Mrs. Claudia said...

First let me apologize for not replying to comments sooner. Life gets busy sometimes.

robg,

The cock ring he wears is a heavy round metal ring that is 1 1/2 or 1 3/4" in diameter. It does not fall off when not erect, but it can be somewhat painful when fully erect.

pueraria,

My husband evolving into a "macho man" happened after we were married. When we courted he was very attentive. Like most men, once they are married they start to take their wives for granted. My marriage was no exception. Once we were married his "idiot" self came on slowly. We had a child by then so I wanted to stay with him and work it out. I did stay with him and we have worked it out. I hope that answers your question.

To everyone else,
Thank you so much for your comments. I truly appreciate all of them.

MWK said...

I LOVED this post Claudia, and I hope you don't mind, but it was featured in my "MWK Talks Back" podcast.

To listen and/or subscribe check out: http://odeo.com/audio/11205593/view

Thanks for all you do!

gone said...

I hope you don't mind, but I took an except from this post and quoted it in a post at FetishLore. :) It was genius.

Mrs. Claudia said...

Femelle,

Ofcourse I do not mind that you took some for Fetishlore. I will have to pop over there and check out your discussion!!

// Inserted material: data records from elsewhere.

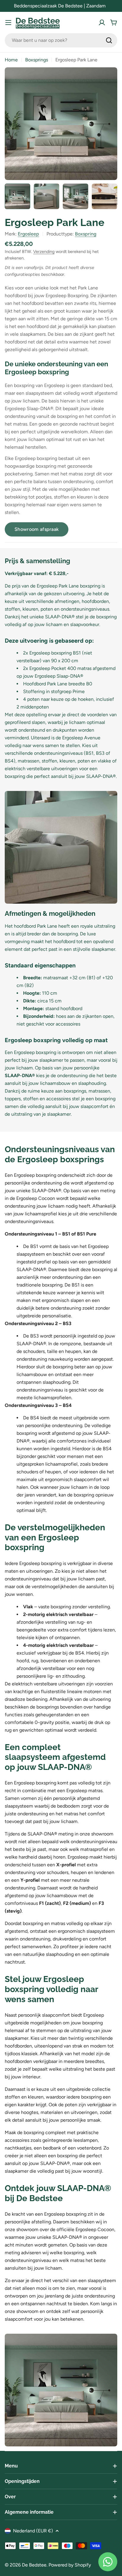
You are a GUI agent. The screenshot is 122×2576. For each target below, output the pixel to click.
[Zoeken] (109, 40)
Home (11, 60)
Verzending (43, 251)
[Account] (101, 22)
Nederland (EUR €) (33, 2531)
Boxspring (85, 234)
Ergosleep (28, 234)
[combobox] (61, 40)
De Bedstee (34, 2565)
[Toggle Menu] (8, 22)
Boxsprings (36, 60)
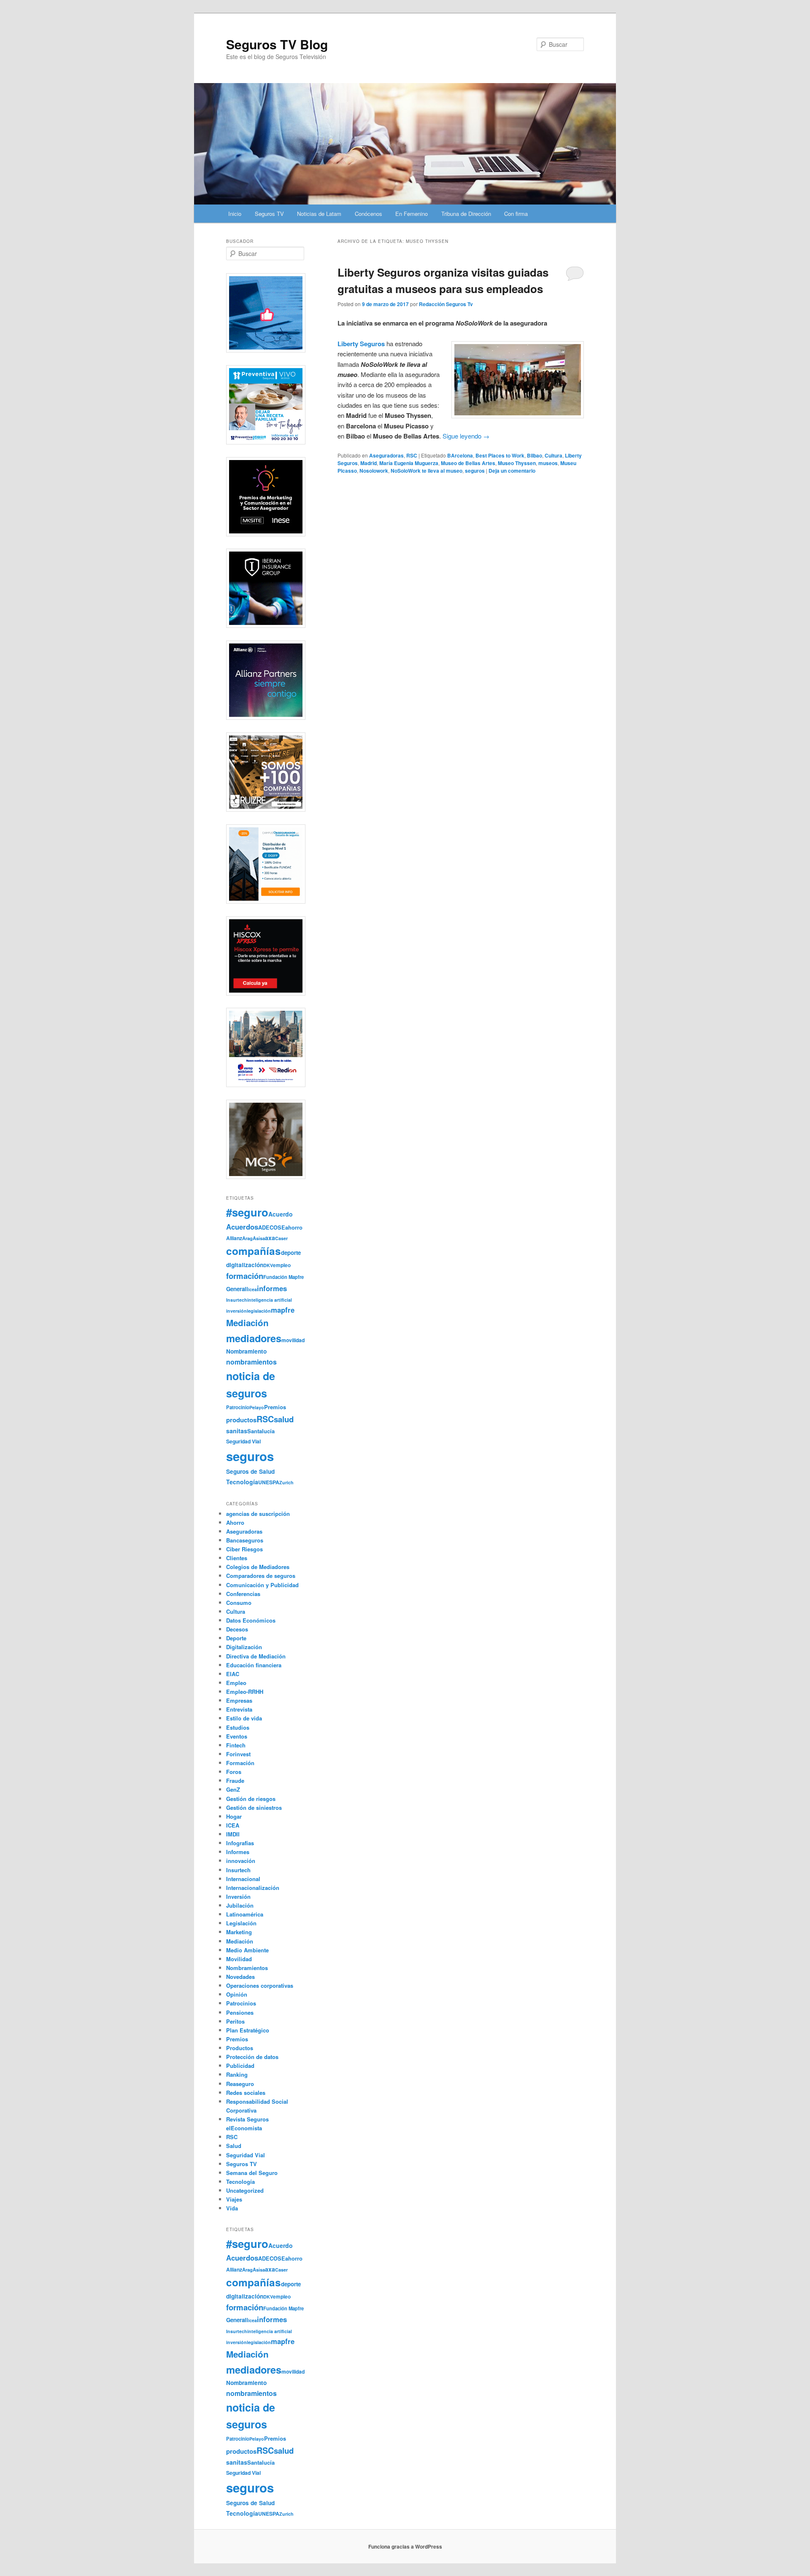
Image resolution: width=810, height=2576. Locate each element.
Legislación (241, 1923)
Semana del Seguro (252, 2173)
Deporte (236, 1638)
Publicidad (240, 2066)
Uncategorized (245, 2190)
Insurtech (236, 1300)
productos (241, 1419)
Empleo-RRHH (244, 1692)
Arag (247, 1238)
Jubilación (240, 1905)
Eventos (236, 1736)
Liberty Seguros (361, 343)
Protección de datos (252, 2057)
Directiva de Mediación (256, 1656)
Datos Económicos (250, 1620)
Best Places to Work (499, 455)
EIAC (232, 1674)
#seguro (247, 1212)
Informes (237, 1852)
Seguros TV (269, 214)
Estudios (237, 1727)
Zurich (286, 1482)
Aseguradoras (386, 455)
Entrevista (239, 1709)
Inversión (238, 1896)
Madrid (368, 463)
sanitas (236, 1431)
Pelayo (256, 1407)
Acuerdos (242, 1227)
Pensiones (240, 2012)
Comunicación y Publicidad (262, 1585)
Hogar (234, 1816)
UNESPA (268, 1482)
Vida (232, 2208)
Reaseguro (240, 2084)
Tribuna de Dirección (466, 214)
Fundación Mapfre (283, 1276)
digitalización (244, 1265)
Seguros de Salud (250, 1471)
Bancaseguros (244, 1540)
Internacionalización (252, 1888)
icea (252, 1289)
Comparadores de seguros (260, 1576)
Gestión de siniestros (254, 1807)
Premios (275, 1407)
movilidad (293, 1340)
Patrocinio (237, 1407)
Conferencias (243, 1594)
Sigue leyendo (466, 435)
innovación (240, 1861)
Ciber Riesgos (244, 1549)
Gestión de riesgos (250, 1799)
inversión (236, 1311)
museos (548, 463)
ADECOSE (271, 1227)
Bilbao (534, 455)
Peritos (235, 2021)
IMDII (233, 1834)
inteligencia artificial (269, 1300)
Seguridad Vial (243, 1441)
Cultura (553, 455)
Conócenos (368, 214)
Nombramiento (246, 1351)
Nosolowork (373, 470)
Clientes (236, 1558)
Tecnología (242, 1482)
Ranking (237, 2074)
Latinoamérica (244, 1914)
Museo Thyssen (517, 463)
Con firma (516, 214)
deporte (291, 1253)
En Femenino (411, 214)
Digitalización (244, 1647)
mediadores (253, 1338)
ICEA (232, 1825)
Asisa (259, 1238)
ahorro (293, 1227)
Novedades (240, 1977)
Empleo (236, 1683)
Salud (233, 2146)
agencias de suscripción (258, 1514)
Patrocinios (241, 2003)
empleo (282, 1265)
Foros (233, 1772)
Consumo (238, 1603)
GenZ (233, 1789)
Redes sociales (245, 2093)
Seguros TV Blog (277, 44)
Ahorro (235, 1522)
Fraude (235, 1781)
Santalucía (261, 1431)
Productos (239, 2048)
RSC (411, 455)
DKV (268, 1265)
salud (284, 1419)
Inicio (234, 214)
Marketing (239, 1932)
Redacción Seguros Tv (446, 304)
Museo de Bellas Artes (468, 463)
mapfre (282, 1310)
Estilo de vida (244, 1718)
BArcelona (460, 455)
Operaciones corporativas (259, 1985)
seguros (475, 470)
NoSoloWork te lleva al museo (426, 470)
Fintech (236, 1745)
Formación (240, 1763)
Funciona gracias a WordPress (405, 2546)
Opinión (236, 1994)
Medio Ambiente (247, 1950)
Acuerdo (280, 1214)
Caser (281, 1238)
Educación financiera (253, 1665)
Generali (237, 1289)
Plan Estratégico (247, 2030)
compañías (253, 1251)
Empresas (239, 1700)
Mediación (247, 1322)
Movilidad (239, 1959)
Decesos (237, 1629)
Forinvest (238, 1754)
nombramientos (251, 1362)
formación (244, 1275)
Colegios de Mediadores (257, 1567)
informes (272, 1288)
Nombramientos (247, 1968)
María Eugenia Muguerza (408, 463)
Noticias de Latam (319, 214)
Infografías (240, 1843)
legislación (259, 1311)
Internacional (243, 1879)
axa (270, 1237)
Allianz (234, 1238)
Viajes (234, 2199)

Hope all is well with you!!

Sir Brian said...

Your site got us thinking and my partner and I have now developed a fully formalised Queen-Knight model, complete with all the trappings of a Kingdom, a Constitution and Laws - which we practise. The two of us have never been happier. Please take a look at my blog where it's all laid out (if the blog author will let me!):
http://queens-knight.typepad.com/

The voice of reason said...

You imply when a random male doesn't hold a door open for you that it offends you, what if the man in in question had a lot on his mind? E.g. He has a relative in hospital with cancer and he's in a rush to see them because they are in a hurry to see them, or he may be autistic and not have a good grasp of social customs. You sound pretty insecure to me if you get this angry about total strangers being forgetful about curtesy, it's just part of life, if you get angry about that then it's your problem, not the strangers.

On one of your other articles you state that men are not 'owed' anything by women yet here you imply that women are naturally entitled to the utmost respect from total strangers, are you even aware of how hypocritical you sound? Your husband must be a man of great patience to put up with a narcissist like you, really. I know women who would read this and find it ridiculous.

This life isn't all about you, your not entitled to anything, same as everyone else, male or female. LOWER YOUR EXPECTATIONS.